Bag of N-Gram Document Classification

Published:

Summary

Bag of N-gram document classification on IMDB large movie dataset. Using PyTorch, a default Bag of N-gram model is fit and trained. An ablation study is then performed to optimize the default model, improving validation error and ultimately resulting a better test accuracy.

Report can be found here, and relevant code can be found in this GitHub repo.

Data and Methods

Within this large movie review dataset, there are 25,000 reviews designated for training and 25,000 designated for testing. Both of the training and testing sets are split up into an equal number of positive and negative reviews (12,500 within each sentiment directory). The master code follows the same layout as the report, with matching order and section headers. The data then is fit to a defuault Bag-of-N-gram model following the pipeline:

  1. Tokenization: In the baseline model, the packages spaCy and string were used to make the text lowercase and remove punctuation. Using this, a function was built to create tokenizations of the train, validation, and test datasets.
  2. Vocabulary and PyTorch Dataloader: Following the tokenization, a vocabulary was constructed with a default size set to 10,000 that created a token and index scheme for the train, validation, and test datasets. Next an IMDBDataset class was built that takes in the indices and targets for each of the datasets and runs it on a PyTorch loader that returns an array of tensors: data list, length list, and label list. Using the token ID’s and the PyTorch loader, a model is fit using Bag of N-Gram. This model takes in a default embedding size of 100.

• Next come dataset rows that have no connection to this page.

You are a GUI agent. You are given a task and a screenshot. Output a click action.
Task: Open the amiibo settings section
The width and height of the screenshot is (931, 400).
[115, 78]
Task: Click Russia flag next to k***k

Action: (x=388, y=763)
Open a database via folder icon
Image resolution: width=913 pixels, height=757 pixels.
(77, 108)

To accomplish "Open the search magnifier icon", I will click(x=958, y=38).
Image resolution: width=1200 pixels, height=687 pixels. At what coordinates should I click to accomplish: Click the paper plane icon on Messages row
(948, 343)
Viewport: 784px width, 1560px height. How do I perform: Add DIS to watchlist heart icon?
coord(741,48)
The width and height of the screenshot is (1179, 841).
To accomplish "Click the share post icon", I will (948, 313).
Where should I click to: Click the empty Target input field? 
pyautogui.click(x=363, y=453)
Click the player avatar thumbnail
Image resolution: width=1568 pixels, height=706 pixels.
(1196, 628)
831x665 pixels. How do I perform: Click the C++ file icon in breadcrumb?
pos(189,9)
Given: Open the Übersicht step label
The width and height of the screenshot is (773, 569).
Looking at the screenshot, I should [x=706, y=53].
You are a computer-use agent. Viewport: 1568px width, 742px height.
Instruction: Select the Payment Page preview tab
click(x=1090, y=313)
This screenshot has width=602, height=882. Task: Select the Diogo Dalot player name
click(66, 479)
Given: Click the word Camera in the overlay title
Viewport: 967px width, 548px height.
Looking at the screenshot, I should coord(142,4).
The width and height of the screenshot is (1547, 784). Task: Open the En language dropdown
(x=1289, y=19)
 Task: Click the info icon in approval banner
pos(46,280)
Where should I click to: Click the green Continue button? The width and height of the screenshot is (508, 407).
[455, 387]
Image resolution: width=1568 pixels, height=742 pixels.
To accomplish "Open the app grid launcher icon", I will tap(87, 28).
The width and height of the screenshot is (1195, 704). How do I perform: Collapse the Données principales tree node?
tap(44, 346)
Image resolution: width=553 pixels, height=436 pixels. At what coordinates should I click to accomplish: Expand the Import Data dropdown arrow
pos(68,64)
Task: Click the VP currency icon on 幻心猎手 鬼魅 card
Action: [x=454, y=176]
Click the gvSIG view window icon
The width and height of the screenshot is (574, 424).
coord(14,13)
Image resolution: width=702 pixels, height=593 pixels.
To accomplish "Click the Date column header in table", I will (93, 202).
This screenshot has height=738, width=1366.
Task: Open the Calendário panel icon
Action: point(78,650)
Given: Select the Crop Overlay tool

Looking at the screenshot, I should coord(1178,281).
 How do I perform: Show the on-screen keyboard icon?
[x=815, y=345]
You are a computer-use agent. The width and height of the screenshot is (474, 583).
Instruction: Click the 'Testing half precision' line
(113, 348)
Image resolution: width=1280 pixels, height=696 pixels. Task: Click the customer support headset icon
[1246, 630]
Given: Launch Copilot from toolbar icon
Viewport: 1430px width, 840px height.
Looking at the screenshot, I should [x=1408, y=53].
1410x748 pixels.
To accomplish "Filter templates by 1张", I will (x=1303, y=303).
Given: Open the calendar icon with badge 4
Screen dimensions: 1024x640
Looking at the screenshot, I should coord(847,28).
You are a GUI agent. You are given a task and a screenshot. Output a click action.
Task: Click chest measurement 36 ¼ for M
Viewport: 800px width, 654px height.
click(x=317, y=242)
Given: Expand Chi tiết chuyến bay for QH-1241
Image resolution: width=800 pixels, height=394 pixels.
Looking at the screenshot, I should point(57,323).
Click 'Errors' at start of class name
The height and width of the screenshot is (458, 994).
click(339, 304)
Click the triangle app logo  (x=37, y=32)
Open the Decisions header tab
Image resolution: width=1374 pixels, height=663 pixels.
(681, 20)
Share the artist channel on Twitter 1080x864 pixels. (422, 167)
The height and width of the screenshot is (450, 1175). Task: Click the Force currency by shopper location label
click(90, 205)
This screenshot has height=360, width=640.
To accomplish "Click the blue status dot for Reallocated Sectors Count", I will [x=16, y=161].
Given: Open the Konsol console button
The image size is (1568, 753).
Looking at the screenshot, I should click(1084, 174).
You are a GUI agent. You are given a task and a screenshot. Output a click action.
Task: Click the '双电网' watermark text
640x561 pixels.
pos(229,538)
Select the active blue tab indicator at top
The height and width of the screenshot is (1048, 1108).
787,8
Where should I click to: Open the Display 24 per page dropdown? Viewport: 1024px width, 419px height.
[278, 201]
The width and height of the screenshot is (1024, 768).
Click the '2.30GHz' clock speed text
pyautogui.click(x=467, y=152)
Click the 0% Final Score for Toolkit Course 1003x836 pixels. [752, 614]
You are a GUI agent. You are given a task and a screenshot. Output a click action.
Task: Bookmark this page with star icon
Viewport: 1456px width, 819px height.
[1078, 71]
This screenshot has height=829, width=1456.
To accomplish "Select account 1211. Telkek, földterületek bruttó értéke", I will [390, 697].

An ablation study is performed:

  1. Tokenization schemes:
    • Regular expressions vs spaCy data cleaning.
  2. Model Hyperparameters:
    • N-grams (default n=1): Increasing n from 1 to include 2, 3, and 4
    • Vocabulary Size (default = 10,000): Increased vocabulary sizes tested 20,000, 40,000, and 80,000
    • Embedding Size (default = 100): Tested at 25, 50, and 150.
  3. Optimization Hyperparameters:
    • Optimizer (default = Adam): Test Stochastic Gradient Descent (SGD)
    • Learning Rate (defualt = 0.01): Tested at 0.001, 0.05, 0.1
    • Learning Rate Schedule (default = linear annealing): Test exponential decay

After running an ablation study we run a new model with the optimized hyperparameters:

  • Tokenization: spaCy Tokenizer with no preprocessing
  • n = 1
  • Vocab Size = 80,000
  • Embedding Size = 25
  • Optimizer = Adam
  • Learning Rate = 0.01
  • Learning Rate Schedule = Exponential Decay

The Optimized Model results in a Test Accuracy of 85.868. Compared to the default model (test accuracy = 80.448), test accuracy rose by more than 5 points, ensuring that this model performs to a higher degree of accuracy.

The above shows validation accuracies under the ablation study.